As a threshold matter, we address a challenge to Monroe

Energy’s standing under Article III of the Constitution. 

Respondent-intervenors — National Biodiesel Board,

Biotechnology Industry Organization, Growth Energy, and

Renewable Fuels Association — maintain that Monroe Energy’s

“brief makes clear that its claimed injury is the result of actions

by third parties in response to economic and regulatory

incentives — such as ‘banking’ or ‘hoarding’ RINs, or offering

them at prices Monroe finds undesirable.” Resp’t-Intv’nrs’ Br.

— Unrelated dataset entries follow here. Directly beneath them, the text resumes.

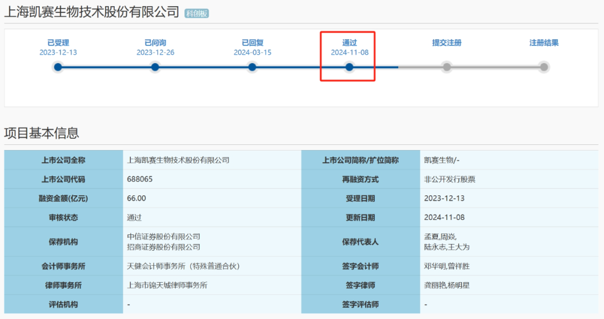Click the 已受理 timeline step dot
This screenshot has height=319, width=604.
58,67
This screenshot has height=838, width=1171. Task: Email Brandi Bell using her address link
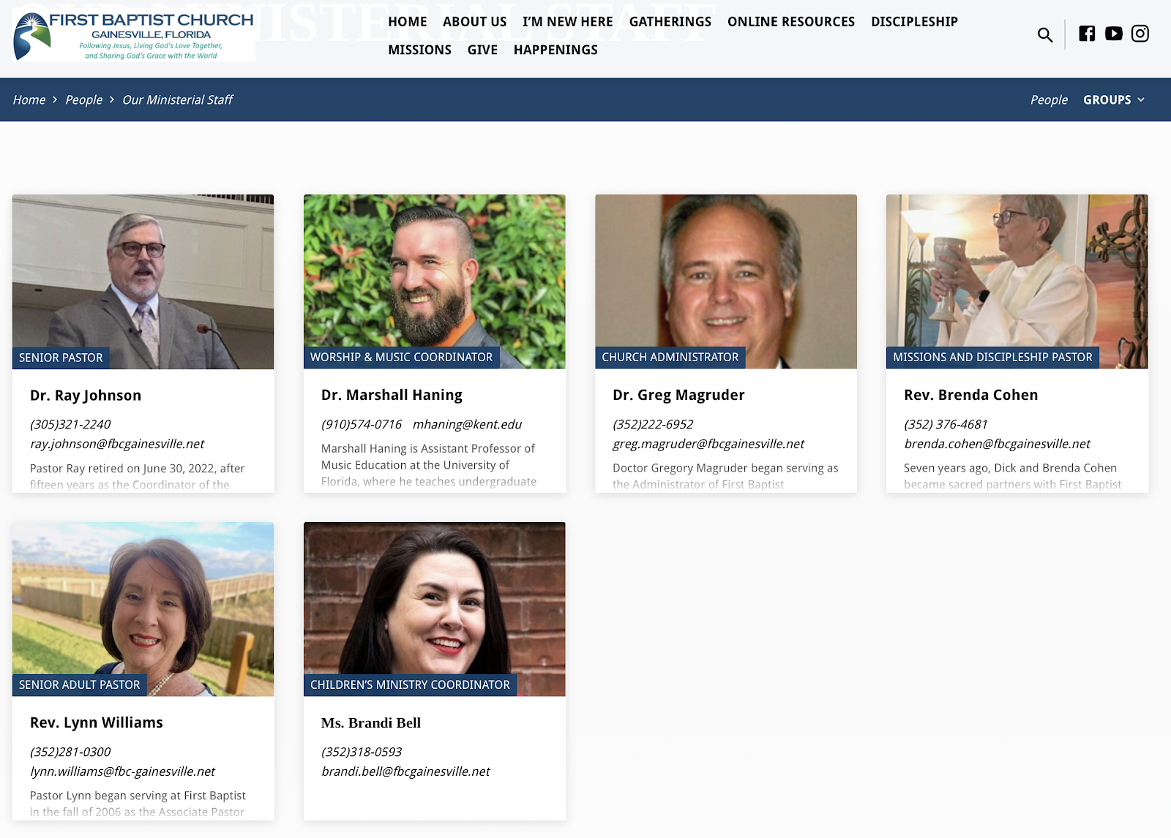(405, 771)
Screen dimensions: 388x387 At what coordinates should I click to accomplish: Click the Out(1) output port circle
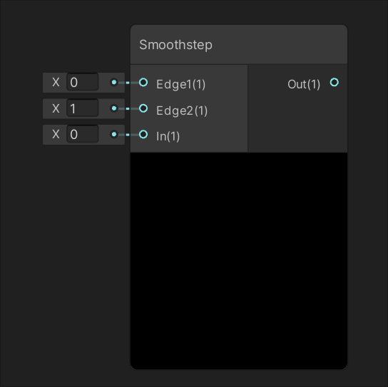(335, 83)
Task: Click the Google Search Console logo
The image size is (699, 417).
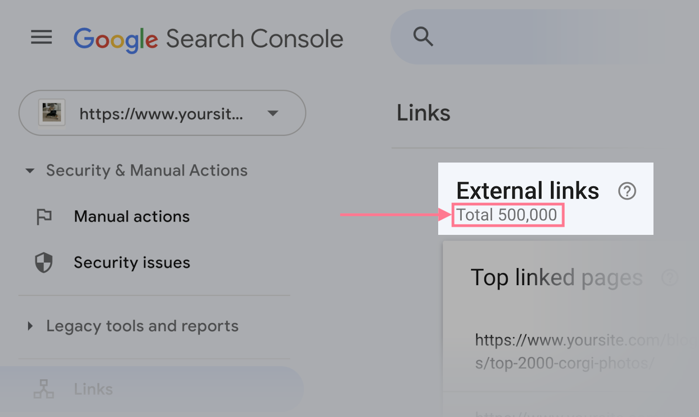Action: coord(209,38)
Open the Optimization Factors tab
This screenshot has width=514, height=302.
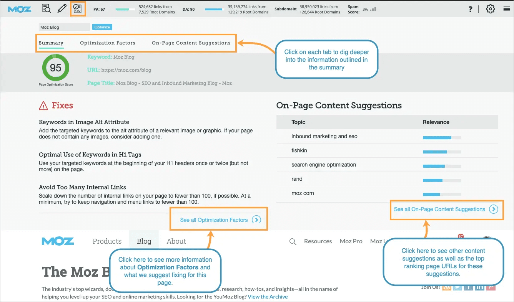pos(108,43)
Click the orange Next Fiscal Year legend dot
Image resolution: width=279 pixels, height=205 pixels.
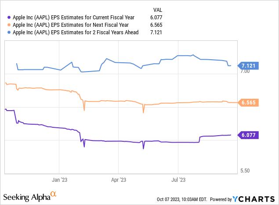click(x=9, y=25)
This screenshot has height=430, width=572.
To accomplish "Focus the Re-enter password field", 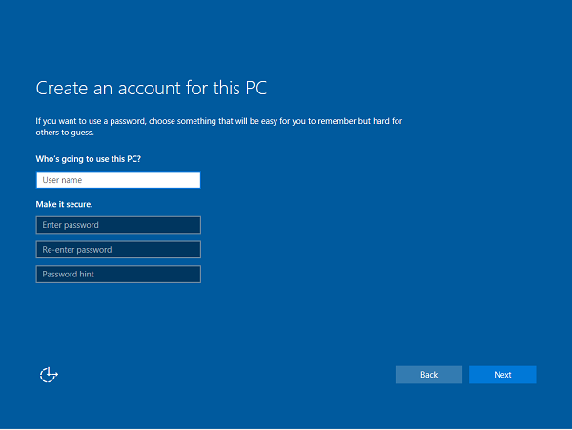I will (118, 250).
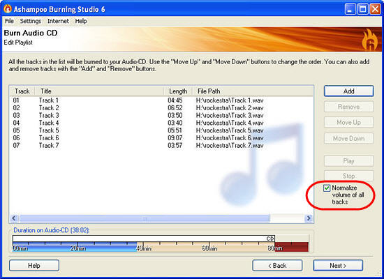The width and height of the screenshot is (384, 279).
Task: Open the Settings menu
Action: [x=31, y=21]
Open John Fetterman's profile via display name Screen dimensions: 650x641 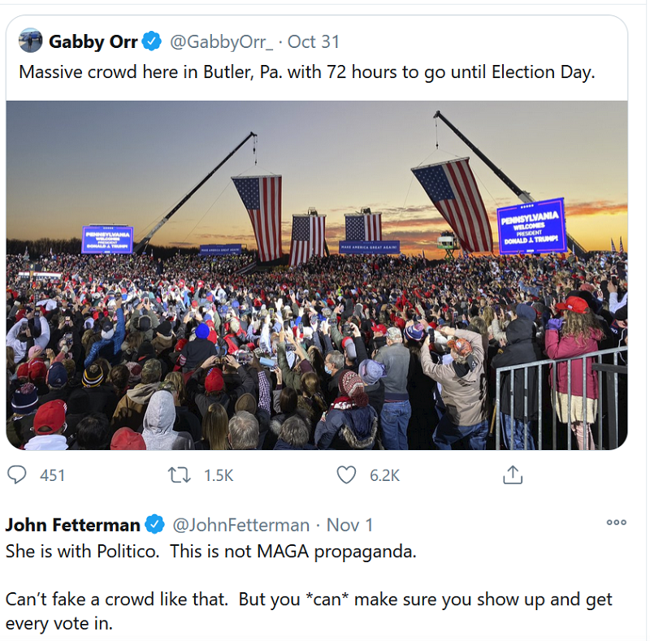(x=72, y=525)
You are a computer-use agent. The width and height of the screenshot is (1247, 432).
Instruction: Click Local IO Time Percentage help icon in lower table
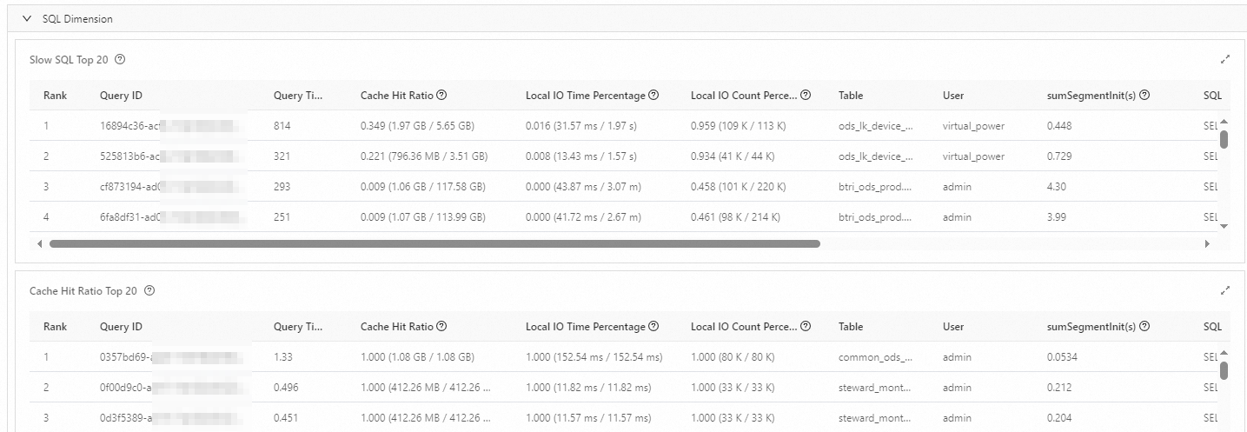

13 (citations omitted). They maintain that Monroe Energy

cannot show causation or redressability because its theories

depend on speculation about how third parties might react to

different regulatory incentives.

The cases on which respondent-intervenors rely, such as

Simon v. Eastern Kentucky Welfare Rights Organization, 426

U.S. 26, 40–46 (1976), and Allen v. Wright, 468 U.S. 737,

757–59 (1984), are not dispositive because they did not involve

parties who were the direct objects of the government actions

being challenged. See Simon, 426 U.S. at 42–43; Allen, 468

U.S. at 746, 757. Here, Monroe Energy is contesting its own

compliance obligations under the RFS program as implemented

in the Final Rule. See Int’l Fabricare Inst. v. EPA, 972 F.2d

384, 390 (D.C. Cir. 1992). Congress has established a

renewable fuel program that includes a credit trading program

for the benefit of obligated parties like Monroe Energy. Not

only must Monroe Energy meet renewable fuel requirements

subject to penalties for noncompliance, see 42 U.S.C.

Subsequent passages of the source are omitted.